Researchers at the American Enterprise Institute (AEI) and the Brookings Institution recently said in an analysis that the United States has likely already entered a "negative net migration" phase. They projected that this year net migration could range from a decrease of up to 925,000 to an increase of up to 185,000. If immigration inflows plunge and fail to offset natural increase, the total U.S. population will inevitably shrink. Tara Watson, director of the Center on Economic Security and Opportunity at the Brookings Institution who took part in the research, assessed, "The U.S. population growth rate in 2026 looks likely to be 0% or negative."
The Trump administration regards this population decline as an achievement, not a crisis.
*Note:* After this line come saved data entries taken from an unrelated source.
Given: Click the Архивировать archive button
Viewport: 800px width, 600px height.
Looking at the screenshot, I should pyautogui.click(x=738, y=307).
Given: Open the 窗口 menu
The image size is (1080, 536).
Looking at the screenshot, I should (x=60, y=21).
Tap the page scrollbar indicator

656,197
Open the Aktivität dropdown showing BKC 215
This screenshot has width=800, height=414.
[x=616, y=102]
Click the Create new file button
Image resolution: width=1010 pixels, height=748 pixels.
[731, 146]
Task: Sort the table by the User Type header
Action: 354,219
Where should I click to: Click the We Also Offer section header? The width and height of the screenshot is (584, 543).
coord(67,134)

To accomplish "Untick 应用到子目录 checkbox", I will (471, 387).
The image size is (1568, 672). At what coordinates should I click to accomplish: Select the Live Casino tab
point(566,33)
The White House argued that fewer immigrants will lead to higher wages for U.S.-born workers and stabilizing home prices. White House Spokesperson Abigail Jackson said, "There are enough American hands and minds to build the U.S. workforce," adding, "President Trump's agenda is to enforce immigration laws while creating jobs for American workers." White House Deputy Chief of Staff Stephen Miller recently wrote on the social media platform X that "between the 1920s and the 1960s, when net migration was negative, the United States was the world's leading superpower with a flourishing middle class," adding, "All population growth came from family formation, not immigration."
Economists see it somewhat differently. Population is a key pillar supporting the size of an economy. When labor supply falls, potential growth declines, and the burden of social security schemes tied to aging surges. China, which has recorded its lowest birth rate since the Communist Party took power in 2025 and is seeing its population shrink; Japan, which peaked in population in 2010 and fell into long-term low growth; and Germany, labeled the "sick man" due to aging, bear this out. The reason the United States has uniquely maintained solid growth among advanced economies has been the inflow of young immigrants. AEI and the Brookings Institution estimated that reduced net migration will shave 0.3 percentage points off U.S. economic growth in 2025 and 2026, respectively.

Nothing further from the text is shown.